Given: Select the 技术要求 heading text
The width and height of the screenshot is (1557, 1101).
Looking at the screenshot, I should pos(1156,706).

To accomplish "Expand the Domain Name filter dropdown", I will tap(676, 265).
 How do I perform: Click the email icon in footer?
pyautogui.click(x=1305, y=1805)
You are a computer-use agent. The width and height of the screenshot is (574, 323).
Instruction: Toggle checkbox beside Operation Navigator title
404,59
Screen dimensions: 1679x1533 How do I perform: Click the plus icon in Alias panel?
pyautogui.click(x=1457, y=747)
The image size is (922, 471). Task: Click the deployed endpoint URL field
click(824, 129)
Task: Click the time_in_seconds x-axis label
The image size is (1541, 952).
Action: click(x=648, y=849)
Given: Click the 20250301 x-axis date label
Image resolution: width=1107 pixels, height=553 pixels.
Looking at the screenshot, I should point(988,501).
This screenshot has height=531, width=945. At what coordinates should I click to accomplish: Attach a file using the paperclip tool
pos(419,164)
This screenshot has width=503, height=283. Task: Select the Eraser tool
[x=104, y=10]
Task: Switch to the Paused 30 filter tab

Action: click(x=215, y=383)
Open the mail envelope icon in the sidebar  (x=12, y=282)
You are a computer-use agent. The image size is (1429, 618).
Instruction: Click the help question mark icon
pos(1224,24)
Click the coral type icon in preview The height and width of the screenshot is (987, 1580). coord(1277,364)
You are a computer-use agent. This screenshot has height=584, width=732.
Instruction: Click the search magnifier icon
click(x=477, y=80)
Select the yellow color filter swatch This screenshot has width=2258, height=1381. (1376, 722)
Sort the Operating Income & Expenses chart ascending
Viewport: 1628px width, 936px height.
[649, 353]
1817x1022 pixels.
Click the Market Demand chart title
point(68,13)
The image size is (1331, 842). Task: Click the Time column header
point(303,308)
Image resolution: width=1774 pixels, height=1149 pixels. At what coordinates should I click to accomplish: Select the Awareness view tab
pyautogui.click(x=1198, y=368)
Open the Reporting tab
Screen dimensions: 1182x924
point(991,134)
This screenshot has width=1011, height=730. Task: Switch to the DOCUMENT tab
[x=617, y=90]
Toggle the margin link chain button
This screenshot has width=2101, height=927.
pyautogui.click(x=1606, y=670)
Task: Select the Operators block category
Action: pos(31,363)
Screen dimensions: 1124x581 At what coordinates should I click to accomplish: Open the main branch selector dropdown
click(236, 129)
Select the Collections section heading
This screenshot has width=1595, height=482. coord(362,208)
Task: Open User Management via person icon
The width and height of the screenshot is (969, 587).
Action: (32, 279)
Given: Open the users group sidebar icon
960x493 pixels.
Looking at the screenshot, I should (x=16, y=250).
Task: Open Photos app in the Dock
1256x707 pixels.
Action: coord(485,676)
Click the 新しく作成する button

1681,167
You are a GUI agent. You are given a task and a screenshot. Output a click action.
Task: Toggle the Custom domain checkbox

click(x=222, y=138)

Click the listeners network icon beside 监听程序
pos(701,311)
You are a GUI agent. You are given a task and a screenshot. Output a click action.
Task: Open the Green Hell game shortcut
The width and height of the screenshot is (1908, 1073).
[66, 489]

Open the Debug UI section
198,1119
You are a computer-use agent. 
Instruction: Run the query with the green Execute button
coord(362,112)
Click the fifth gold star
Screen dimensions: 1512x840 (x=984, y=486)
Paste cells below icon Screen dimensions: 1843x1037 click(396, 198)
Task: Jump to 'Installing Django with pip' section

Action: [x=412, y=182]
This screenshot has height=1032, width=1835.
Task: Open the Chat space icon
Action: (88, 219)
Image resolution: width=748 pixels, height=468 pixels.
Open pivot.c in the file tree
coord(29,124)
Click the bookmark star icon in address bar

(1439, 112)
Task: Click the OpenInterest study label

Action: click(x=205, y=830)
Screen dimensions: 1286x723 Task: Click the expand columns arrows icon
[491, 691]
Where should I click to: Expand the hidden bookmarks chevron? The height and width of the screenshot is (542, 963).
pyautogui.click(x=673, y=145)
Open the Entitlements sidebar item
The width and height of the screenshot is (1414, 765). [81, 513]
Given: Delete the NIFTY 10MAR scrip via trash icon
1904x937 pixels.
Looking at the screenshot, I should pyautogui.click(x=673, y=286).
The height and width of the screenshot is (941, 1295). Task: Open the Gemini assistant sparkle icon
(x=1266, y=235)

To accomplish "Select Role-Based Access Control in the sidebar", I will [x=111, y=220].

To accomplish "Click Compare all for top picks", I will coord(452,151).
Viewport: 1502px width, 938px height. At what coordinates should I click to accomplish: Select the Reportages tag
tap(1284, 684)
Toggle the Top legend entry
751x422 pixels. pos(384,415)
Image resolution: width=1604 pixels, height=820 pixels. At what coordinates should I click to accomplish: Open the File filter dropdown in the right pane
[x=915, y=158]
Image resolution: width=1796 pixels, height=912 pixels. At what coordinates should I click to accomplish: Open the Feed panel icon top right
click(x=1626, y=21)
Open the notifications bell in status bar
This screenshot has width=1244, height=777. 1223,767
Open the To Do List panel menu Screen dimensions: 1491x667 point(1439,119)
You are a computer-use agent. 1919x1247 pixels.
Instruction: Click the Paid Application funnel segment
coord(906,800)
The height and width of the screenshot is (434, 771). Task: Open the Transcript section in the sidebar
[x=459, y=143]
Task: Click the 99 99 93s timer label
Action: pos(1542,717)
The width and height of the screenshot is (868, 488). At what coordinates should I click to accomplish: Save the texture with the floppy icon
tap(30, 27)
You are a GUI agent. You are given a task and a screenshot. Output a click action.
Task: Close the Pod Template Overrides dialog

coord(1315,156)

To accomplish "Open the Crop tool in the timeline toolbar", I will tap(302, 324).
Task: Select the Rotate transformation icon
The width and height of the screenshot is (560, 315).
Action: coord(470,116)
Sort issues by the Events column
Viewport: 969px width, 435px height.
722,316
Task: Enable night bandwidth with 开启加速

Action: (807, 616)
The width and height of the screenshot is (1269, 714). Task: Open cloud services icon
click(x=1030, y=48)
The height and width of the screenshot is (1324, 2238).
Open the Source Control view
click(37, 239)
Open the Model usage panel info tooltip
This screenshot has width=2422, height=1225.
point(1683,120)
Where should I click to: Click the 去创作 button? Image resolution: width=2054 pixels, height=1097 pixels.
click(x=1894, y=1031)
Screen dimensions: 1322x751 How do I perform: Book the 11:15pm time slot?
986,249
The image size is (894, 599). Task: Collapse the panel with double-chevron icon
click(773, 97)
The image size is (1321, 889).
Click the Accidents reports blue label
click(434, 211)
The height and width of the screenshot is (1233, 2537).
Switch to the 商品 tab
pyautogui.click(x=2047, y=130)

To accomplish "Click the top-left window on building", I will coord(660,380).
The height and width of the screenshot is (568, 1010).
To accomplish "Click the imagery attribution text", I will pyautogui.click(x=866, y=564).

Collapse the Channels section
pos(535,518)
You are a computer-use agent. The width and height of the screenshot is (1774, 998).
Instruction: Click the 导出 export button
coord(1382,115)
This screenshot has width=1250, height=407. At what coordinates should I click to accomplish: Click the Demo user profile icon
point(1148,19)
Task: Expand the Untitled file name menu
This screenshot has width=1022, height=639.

########################################

TASK ITEM ::
Pull every line containing "menu" from the material above.

ANSWER TO THIS EXERCISE ::
Open the To Do List panel menu Screen dimensions: 1491x667 point(1439,119)
Task: Expand the Untitled file name menu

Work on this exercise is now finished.